著者の田中敬一という方、鳥取大学の名誉教授で専攻は顕微解剖学とのこと。定年後に自宅に電子顕微鏡を設置し、気ままに見たいと思ったものを覗いている。宇宙のマクロの世界も、ミクロの世界も、通常の人間の目では見られない世界を見せてくれて楽しい。中学、高校のときは光学顕微鏡で見る世界だけでも胸躍らせた時期があった。自分の少年時代には買えなかった顕微鏡を子供のために買ったのだが、興味を示さぬまま押しいれに入ったままになった。
 この本の著者、思いつくまま色々なものの顕微鏡写真を赤瀬川源平の「老人とカメラ」のごとく、楽しいコメントをつけて説明してくれる。
 結石の画像などは驚嘆する。私の結石はルーペで見ただけでかわいいものだったが、この著者の結石は恐ろしい形相をしている。私の結石も顕微鏡で見たら同じようになっているのかもしれない。

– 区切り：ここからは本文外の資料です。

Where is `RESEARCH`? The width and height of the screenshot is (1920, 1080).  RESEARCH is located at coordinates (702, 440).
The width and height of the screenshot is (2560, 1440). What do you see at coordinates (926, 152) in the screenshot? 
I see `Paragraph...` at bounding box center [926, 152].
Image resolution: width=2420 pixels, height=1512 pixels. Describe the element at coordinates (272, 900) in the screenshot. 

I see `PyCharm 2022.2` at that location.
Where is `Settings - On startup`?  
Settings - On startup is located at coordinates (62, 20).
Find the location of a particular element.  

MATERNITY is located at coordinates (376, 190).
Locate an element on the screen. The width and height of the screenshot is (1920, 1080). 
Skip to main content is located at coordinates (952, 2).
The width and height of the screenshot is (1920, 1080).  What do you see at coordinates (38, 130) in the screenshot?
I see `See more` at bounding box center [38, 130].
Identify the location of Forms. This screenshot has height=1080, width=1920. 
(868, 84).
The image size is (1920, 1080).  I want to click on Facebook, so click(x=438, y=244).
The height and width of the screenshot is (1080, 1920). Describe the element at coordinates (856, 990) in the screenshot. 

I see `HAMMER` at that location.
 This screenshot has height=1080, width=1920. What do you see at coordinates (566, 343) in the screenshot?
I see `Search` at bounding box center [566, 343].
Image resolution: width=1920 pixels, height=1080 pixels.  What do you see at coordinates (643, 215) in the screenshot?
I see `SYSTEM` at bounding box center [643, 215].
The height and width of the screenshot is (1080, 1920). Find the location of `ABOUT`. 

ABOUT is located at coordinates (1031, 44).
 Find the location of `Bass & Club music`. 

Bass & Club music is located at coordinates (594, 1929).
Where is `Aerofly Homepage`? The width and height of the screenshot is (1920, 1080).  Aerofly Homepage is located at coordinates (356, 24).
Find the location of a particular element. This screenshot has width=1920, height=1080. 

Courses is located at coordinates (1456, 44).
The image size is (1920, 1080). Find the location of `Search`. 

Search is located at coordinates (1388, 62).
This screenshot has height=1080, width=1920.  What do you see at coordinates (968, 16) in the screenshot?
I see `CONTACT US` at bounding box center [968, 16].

妙齢友人から、ブログに結石の写真を掲載するのは如何なものかと、ご叱責をいただいたが、何事も好奇心は強く持つに越したことはないと、この本から転載させていただきました。
 紫蘇の葉は裏側に香り袋があり、茗荷は香り袋というものがある。バジル、ミントなどのハーブは葉の両面に香り袋ある。それも大きいものと小さいものがあるという。紫蘇が淡泊な日本料理に合い、ハーブは西洋料理にというのも納得する。茗荷の香り袋は葉の表面にはなく細胞の中にあるという。だから、茗荷は細かく刻むか、強く噛むことではじめて香りが出ることになる。顕微鏡の画像で説明されるとより納得する。
  その他、スイカ、えびの視細胞、T2バクテリオファージ、エイズウィルスや植物の葉や花粉の微細写真などどの画像も興味深い。
 文章も軽い随筆風で頭やすめになった。